Veranstaltung
Ron Kuivila: Locus of Focus (Eröffnung)
The Beatification of the Facsimile Tone
Mi, 22.03.2000 18:00 Uhr CET
- Ort
- Kubus Subraum
»The Beatification of the Facsimile Tone« - die Seligsprechung des Faxtones - ist ein „gestimmter“ Raum mit einer Art melodischem Widerhall. Leiseste Klänge und zufällige Geräusche der Umgebung entlocken dem Raum anhaltende Feedback-Töne, während wiederholte Laute von dem System bald ignoriert werden. Die Feedback-Töne erklingen räumlich konzentriert in einem Punkt, der langsam und gelassen ohne Richtung und ohne Ziel durch den Raum wandert. Ebenfalls in diesem Raum befindet sich eine Kollektion von Antennen, die wie Zeiger auf den tönenden Punkt weisen und ihm auf seinem Weg durch den Raum folgen. So wie das Publikum eines Tennis-Matches kollektiv den fliegenden Ball verfolgt, so vollführen die Antennen ihr automatisches Tai Chi, das gelegentlich von plötzlichen Ausbrüchen des einen oder anderen Zeigers gestört wird. Zuweilen wenden sich die neugierigen Zeiger auch einzelnen Besuchern zu.

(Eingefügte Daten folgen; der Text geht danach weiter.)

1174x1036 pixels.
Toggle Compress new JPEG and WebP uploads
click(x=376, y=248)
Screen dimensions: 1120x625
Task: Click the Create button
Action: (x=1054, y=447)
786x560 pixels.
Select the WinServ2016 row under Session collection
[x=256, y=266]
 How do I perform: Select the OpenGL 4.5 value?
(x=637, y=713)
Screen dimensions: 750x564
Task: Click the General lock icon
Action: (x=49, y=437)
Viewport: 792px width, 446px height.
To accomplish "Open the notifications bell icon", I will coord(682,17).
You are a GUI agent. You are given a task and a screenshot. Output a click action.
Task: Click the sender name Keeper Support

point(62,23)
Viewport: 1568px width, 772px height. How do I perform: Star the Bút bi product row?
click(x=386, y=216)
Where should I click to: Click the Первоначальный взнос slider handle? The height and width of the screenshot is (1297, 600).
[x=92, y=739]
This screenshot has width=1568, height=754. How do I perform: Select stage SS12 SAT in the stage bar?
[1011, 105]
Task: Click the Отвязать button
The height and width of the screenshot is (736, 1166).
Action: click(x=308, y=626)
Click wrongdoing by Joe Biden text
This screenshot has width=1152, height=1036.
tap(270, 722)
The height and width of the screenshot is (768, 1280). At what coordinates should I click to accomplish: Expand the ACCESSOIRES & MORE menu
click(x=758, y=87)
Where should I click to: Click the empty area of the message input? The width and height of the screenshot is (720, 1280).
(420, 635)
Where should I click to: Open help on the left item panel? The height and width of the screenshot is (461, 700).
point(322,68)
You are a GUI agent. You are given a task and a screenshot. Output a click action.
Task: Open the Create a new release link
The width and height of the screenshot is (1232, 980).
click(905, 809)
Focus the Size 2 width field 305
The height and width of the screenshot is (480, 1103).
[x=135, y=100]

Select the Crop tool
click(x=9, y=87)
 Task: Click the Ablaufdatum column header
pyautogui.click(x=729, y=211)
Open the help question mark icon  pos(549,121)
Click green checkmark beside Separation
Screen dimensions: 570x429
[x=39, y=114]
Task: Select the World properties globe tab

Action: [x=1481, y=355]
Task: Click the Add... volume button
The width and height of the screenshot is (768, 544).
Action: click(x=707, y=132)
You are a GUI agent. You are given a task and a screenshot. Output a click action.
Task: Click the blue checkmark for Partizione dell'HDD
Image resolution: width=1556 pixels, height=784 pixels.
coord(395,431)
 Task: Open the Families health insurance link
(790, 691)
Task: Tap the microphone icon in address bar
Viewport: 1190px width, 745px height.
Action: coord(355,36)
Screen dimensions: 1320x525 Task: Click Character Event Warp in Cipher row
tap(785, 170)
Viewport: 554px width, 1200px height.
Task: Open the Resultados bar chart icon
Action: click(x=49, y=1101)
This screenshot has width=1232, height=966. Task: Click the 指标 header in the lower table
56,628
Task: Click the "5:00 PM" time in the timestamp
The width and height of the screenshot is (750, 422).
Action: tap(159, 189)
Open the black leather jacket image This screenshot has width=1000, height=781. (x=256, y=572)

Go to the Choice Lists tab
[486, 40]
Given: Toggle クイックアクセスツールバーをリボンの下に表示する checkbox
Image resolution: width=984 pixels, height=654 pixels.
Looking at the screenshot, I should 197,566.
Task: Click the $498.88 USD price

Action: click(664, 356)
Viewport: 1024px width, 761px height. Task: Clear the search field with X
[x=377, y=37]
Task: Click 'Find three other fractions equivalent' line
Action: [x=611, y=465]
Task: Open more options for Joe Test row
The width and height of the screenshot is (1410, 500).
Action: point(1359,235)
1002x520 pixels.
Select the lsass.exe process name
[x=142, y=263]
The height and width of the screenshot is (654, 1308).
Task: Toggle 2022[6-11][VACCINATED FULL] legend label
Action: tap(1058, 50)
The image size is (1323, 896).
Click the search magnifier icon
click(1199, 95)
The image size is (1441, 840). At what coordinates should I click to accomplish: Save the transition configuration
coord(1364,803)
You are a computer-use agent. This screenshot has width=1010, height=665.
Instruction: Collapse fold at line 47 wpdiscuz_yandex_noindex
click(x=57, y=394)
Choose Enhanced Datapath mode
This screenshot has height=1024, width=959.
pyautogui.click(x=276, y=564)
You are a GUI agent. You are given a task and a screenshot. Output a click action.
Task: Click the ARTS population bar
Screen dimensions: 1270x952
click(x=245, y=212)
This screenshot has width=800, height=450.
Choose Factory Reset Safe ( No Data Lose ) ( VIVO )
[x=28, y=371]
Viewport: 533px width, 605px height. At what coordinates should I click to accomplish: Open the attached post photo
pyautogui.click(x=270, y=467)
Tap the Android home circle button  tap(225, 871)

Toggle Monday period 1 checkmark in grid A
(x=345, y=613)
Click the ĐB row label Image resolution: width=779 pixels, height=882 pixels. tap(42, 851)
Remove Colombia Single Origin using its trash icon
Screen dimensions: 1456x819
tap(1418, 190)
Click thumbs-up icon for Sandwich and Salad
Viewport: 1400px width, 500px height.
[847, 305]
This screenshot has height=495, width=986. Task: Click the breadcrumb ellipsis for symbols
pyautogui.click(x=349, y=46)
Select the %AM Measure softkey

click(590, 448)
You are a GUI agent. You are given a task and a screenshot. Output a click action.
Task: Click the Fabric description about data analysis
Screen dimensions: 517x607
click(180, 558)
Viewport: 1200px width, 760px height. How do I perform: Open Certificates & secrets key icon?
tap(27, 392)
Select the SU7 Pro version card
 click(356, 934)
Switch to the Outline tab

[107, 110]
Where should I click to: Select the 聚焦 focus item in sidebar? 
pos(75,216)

Ron Kuivila komponiert und entwickelt Klanginstallationen rund um seine ungewöhnlichen selbstkreierten elektronischen Instrumente. Er arbeitete mit Ultraschall und Live-Sampling, mit Algorithmen und Sprach-Synthese. In letzter Zeit widmete er sich in seinen Werken zunehmend der digitalen Signalverarbeitung. Seit Juni 1999 ist Kuivila Gastkomponist des Berliner Künstlerprogramms des DAAD, durch dessen freundliche Kooperation die Installation im ZKM entstehen konnte.
6 Roboter-Antennen, 8 Lautsprecher, 2 Computer Mac G4 mit 8-kanal Audio I/O und Mac G3, Software MAX/MSP und SuperCollider, Mikrofon, Videokamera
„Es ist ein alter Gag: Die Menge schaut hin, also guckst Du auch hin!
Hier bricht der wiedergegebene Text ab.